** Opening Information block **
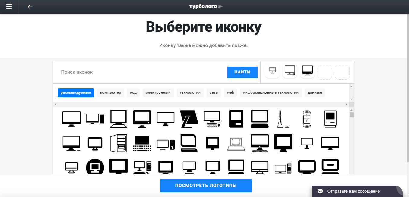Pick the angled black tablet stand icon

(189, 119)
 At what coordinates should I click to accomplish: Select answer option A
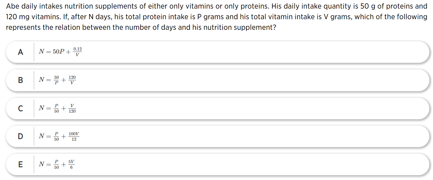point(218,52)
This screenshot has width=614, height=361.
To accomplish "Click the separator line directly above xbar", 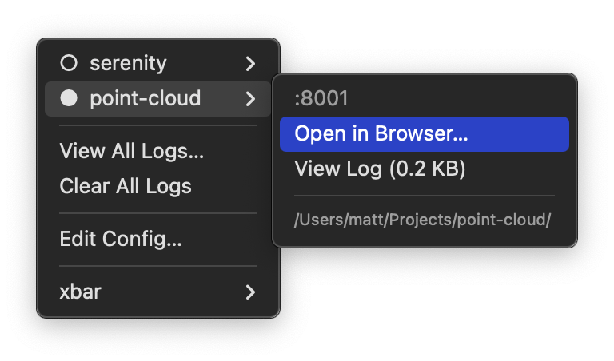I will click(158, 266).
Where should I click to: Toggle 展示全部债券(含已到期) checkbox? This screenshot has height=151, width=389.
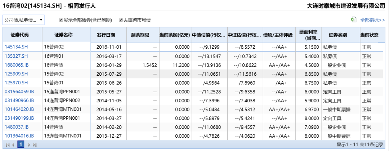[61, 20]
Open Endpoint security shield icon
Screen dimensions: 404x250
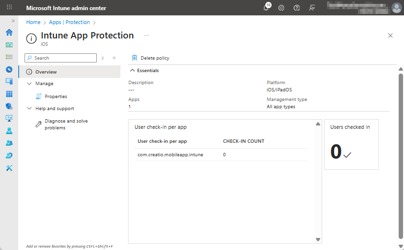pyautogui.click(x=9, y=106)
** Closing Information block **
What is being asked
Please repeat, exactly as written, only the lines from the line with "Open Endpoint security shield icon" to the end of the data, leaving out every picture.

Written solution
Open Endpoint security shield icon
Screen dimensions: 404x250
pyautogui.click(x=9, y=106)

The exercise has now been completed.